A Complete Workout in Minutes
So, what exactly is the big deal with this sequence of 12 poses? The Sun Salutation, or Surya Namaskar, is often called a complete workout for a reason. It is a full-body cardiovascular exercise that engages nearly every major muscle group. In a single, flowing sequence, you are stretching your hamstrings, strengthening your back, toning your arms, and engaging your core. It improves flexibility, posture, and balance. The dynamic movement between poses raises the heart rate, providing benefits similar to a light cardio session. For those short on time, performing several rounds can be an incredibly efficient way to wake up the body and get your blood circulating, often taking no more than 15-20 minutes to complete.

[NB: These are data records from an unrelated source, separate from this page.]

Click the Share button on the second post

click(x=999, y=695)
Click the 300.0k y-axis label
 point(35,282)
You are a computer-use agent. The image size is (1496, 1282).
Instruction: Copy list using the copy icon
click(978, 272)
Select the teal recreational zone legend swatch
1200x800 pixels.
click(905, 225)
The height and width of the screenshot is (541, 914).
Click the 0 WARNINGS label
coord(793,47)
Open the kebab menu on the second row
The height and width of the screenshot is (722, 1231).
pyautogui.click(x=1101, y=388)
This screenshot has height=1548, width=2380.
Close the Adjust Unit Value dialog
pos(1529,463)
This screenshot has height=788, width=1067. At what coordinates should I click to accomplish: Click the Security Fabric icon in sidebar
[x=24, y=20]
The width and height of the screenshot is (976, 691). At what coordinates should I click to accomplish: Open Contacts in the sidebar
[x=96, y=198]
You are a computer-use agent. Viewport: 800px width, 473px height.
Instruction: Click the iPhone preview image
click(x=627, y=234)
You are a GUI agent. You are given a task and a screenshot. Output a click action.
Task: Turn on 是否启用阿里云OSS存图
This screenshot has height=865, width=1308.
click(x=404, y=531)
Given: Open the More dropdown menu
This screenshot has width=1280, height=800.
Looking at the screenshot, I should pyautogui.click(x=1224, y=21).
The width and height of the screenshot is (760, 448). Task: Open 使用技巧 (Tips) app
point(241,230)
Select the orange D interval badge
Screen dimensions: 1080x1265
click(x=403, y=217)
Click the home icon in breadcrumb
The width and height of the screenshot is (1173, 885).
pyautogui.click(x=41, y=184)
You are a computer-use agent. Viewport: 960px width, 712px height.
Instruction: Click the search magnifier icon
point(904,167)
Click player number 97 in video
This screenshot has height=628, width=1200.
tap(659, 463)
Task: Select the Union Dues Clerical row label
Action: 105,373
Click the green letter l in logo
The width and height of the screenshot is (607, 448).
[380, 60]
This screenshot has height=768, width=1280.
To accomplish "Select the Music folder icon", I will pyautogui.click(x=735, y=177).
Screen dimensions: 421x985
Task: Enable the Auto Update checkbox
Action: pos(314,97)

More Than Just a Physical Practice
The benefits of Surya Namaskar go far beyond the physical. The practice is fundamentally a moving meditation. The synchronisation of breath with each posture—inhaling as you expand and open, exhaling as you contract and fold—is key. This conscious breathing helps calm the nervous system, reduce stress, and improve mental focus. Many practitioners report a sense of clarity and tranquility after their morning rounds. By starting the day with this mindful movement, you set a positive and centered tone for the hours ahead. It’s a moment to connect with your body and breath before the demands of the day begin, promoting emotional balance and a feeling of groundedness.
How to Begin Your Own Challenge
Jumping into 108 sun salutations on day one is a recipe for injury, not enlightenment. The key to a sustainable practice is starting slow. Begin with 2-4 rounds and focus on your form. It’s better to do fewer rounds correctly than many rounds with poor alignment. Watch a few credible tutorial videos online from certified yoga instructors to understand the transitions between each of the 12 asanas. Pay close attention to your body. If something hurts, ease off. The goal isn’t to push through pain, but to build strength and flexibility gradually. Your initial goal could be as simple as completing four rounds every morning for one week. As you get stronger and more comfortable, you can slowly increase the number of repetitions.
Tips for a Sustainable Practice
To make this a long-term habit rather than a short-lived challenge, consistency is more important than intensity. Try to practice at the same time every morning, ideally on an empty stomach. Create a calm space, even if it's just a small corner of a room. Don't worry about speed; focus on the flow and the breath. On days when you feel tired or sore, allow yourself to perform a gentler, slower version. The most important part of the practice is showing up for yourself. Remember, Surya Namaskar is a form of gratitude—to the sun, to your body, and to the present moment. Approach it with respect and patience, and the benefits will naturally follow.